# CONSEGNA A:
Risponda alle seguenti domande sul brano dedicato all'eucaristia:
(i) Che cosa viene dato a noi attraverso l'eucaristia?
(ii) Chi consegna il Maestro, e a chi lo vende?
(iii) Quale frase viene attribuita a H.U. von Balthasar?

L’eucaristia è insieme atto e contenuto con il quale Cristo trasmette se stesso
alla sua Chiesa. A noi viene dato così il pegno di ciò che sarà la nostra
vita e l’impegno perché quotidianamente ci apriamo al suo amore.
Sarei poco realista se pensassi che questo atto di trasmettere non fosse
segnato anche dal pericolo del tradire. Non è un caso che proprio all’atto
di Gesù di consegnare se stesso sia presente, come un’ombra opprimente, la
consegna che Giuda fa del Maestro. Vendendo al sinedrio Gesù, egli sembra non
voler compiere un opera di trasmissione al futuro, ma intende relegare nel passato della
legge ciò che costituisce la storia, senza comprendere l’originalità e la
novità dell’amore. In ogni trasmissione che la Chiesa e il credente compiono
vi è sempre all’erta il pericolo del tradimento. Quante volte, forse senza neppure
accorgersene, lo «Spirito è tradito e consegnato alla lettera» (H.U. von
Balthasar). Ciò avviene ogni qual volta l’amore di Dio viene svuotato del suo
mistero e ridotto a pura logica; così come quando la radicalità del suo vangelo
viene annacquata per permettere di condurre una vita più tranquilla e maggiormente
comoda, illudendo di poter tenere insieme la volontà di Dio e i propri progetti.

# VOCI ESTRATTE:

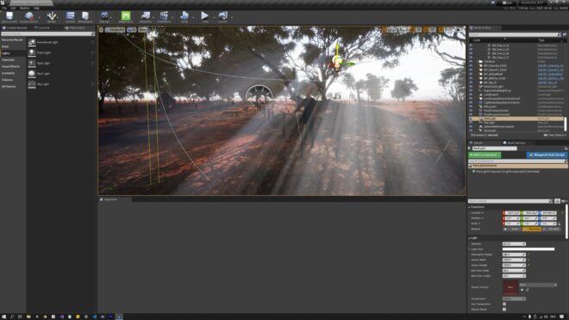Open editor Settings from the toolbar
Viewport: 569px width, 320px height.
(104, 16)
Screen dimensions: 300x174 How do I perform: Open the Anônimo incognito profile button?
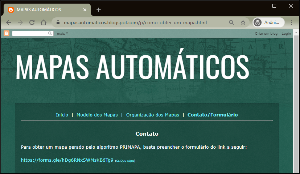pyautogui.click(x=268, y=22)
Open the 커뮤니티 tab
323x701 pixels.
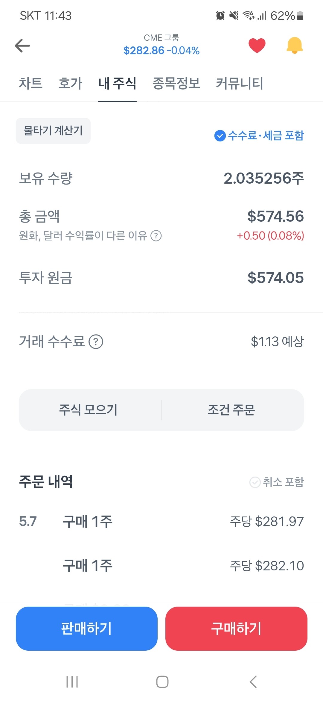(240, 83)
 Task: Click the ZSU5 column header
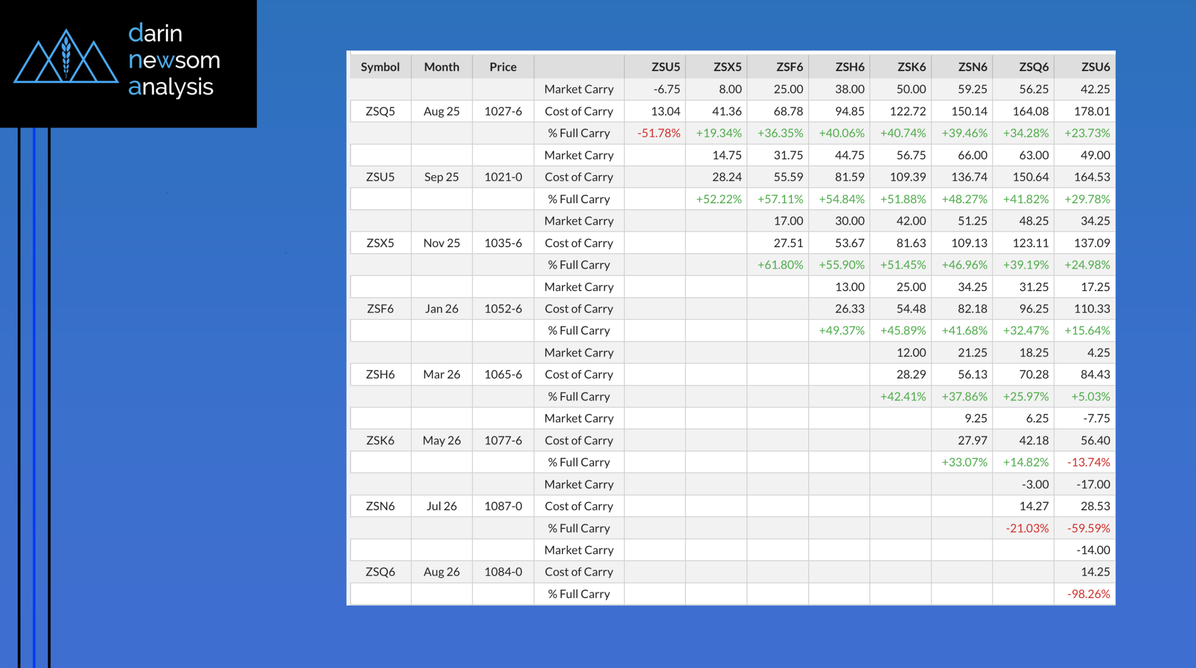click(x=665, y=67)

# CONSEGNA B:
Formatti come elenco numerato le righe delle voci riportate sopra, tralasciando le righe vuote. Ometta le immagini nella risposta.

# SOLUZIONE A:
(i) Il pegno di ciò che sarà la nostra vita e l'impegno perché quotidianamente ci apriamo al suo amore.
(ii) Giuda; lo vende al sinedrio.
(iii) «Spirito è tradito e consegnato alla lettera».

# SOLUZIONE B:
1. Open editor Settings from the toolbar
2. Viewport: 569px width, 320px height.
3. (104, 16)
4. Screen dimensions: 300x174 How do I perform: Open the Anônimo incognito profile button?
5. pyautogui.click(x=268, y=22)
6. Open the 커뮤니티 tab
7. 323x701 pixels.
8. (240, 83)
9.  Task: Click the ZSU5 column header
10. click(x=665, y=67)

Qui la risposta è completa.